» **Passage for review**:
==============================

2.  evolve your role as sales person as the client to be moves through the buying cycle – blair never liked the word sales.  seems like ‘talking people into things’.  when selling done properly, nothing to do with convincing. not your job to convincing.  it is 3 things.  help the unaware, inspire the interested, reassure the intent. 

a. unaware – sounds like ‘no’.  approach target.  give pitch, explain product.  answer is some variation of no – ‘don’t have problem’ ‘already have vendor’ ‘don’t use outside parties’.  don’t want to ignore these people. but don’t devote too much time.  if they don’t see problem your job is to uncover need.  not your job to try and get a meeting.  it’s your job to help them.  tell them about your free newsletter that explains your area of expertise.  no thinly veiled sales pitch.  no company info.  put thought leadership first.  allows them to decide if they need your help.

==============================

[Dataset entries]
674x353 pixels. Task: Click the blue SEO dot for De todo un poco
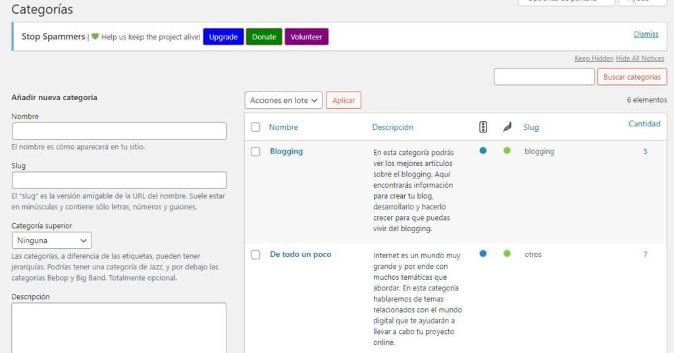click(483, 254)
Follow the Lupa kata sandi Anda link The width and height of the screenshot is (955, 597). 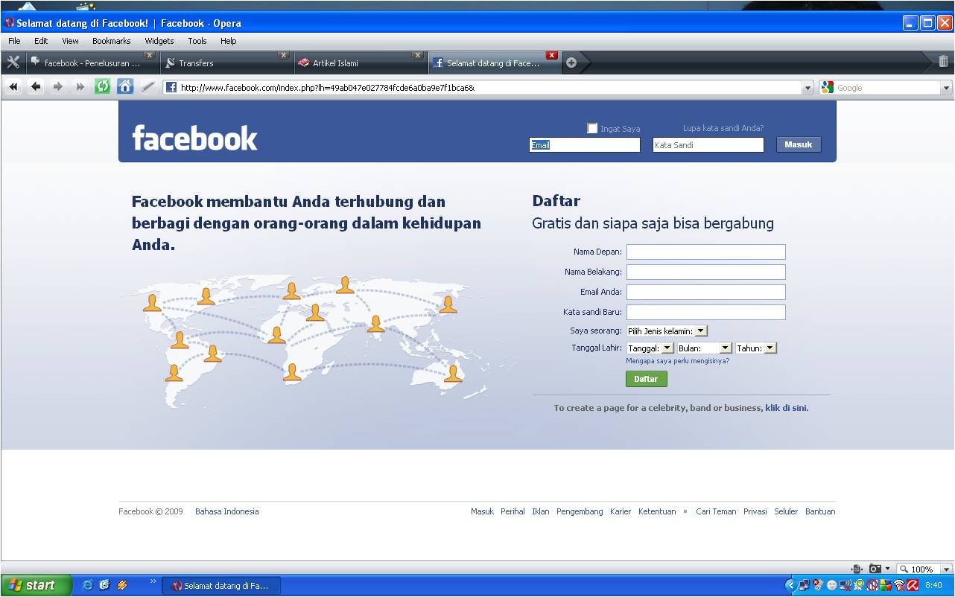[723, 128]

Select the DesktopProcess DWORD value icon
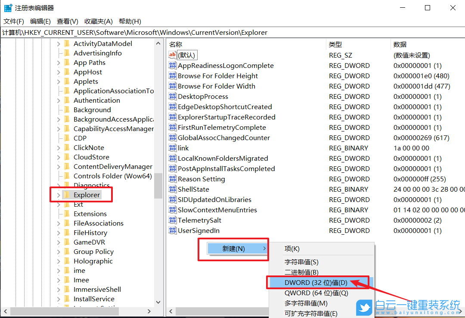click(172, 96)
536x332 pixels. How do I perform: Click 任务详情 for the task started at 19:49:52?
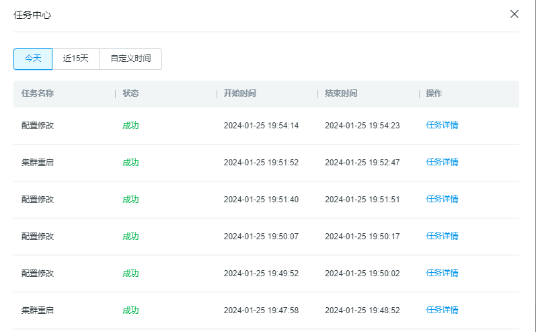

==============================

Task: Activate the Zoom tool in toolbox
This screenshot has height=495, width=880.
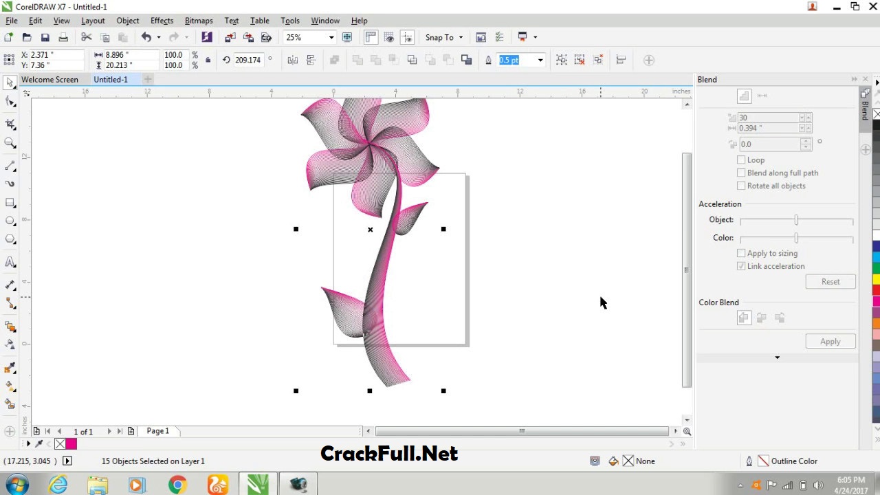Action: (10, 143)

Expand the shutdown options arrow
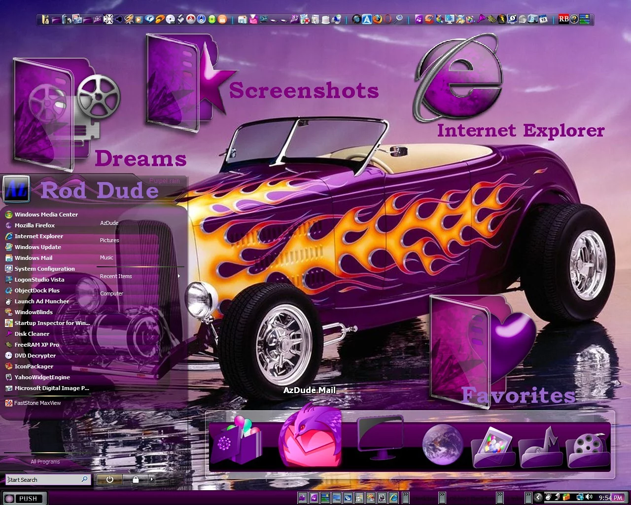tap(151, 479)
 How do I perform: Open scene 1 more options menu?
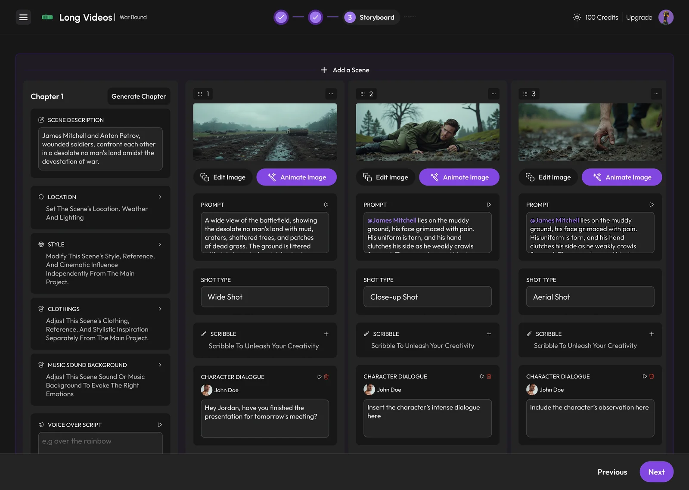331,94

==============================

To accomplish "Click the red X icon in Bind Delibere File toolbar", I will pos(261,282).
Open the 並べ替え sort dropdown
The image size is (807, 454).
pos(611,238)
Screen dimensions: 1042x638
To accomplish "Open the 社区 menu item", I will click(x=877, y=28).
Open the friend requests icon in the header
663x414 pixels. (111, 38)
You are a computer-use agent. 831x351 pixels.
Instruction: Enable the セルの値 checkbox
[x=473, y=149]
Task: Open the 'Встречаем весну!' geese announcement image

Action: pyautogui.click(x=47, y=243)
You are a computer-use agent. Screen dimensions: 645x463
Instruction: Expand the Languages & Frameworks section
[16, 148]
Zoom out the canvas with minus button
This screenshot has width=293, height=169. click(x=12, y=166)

==============================

» **Problem requirements**:
Answer these questions from the sales notes:
(a) What three things does selling done properly consist of?
(b) What does the answer of an unaware prospect sound like?
(c) What should you tell unaware people about?

» **Result of this exercise**:
(a) Help the unaware, inspire the interested, and reassure the intent.
(b) It sounds like "no."
(c) Your free newsletter that explains your area of expertise.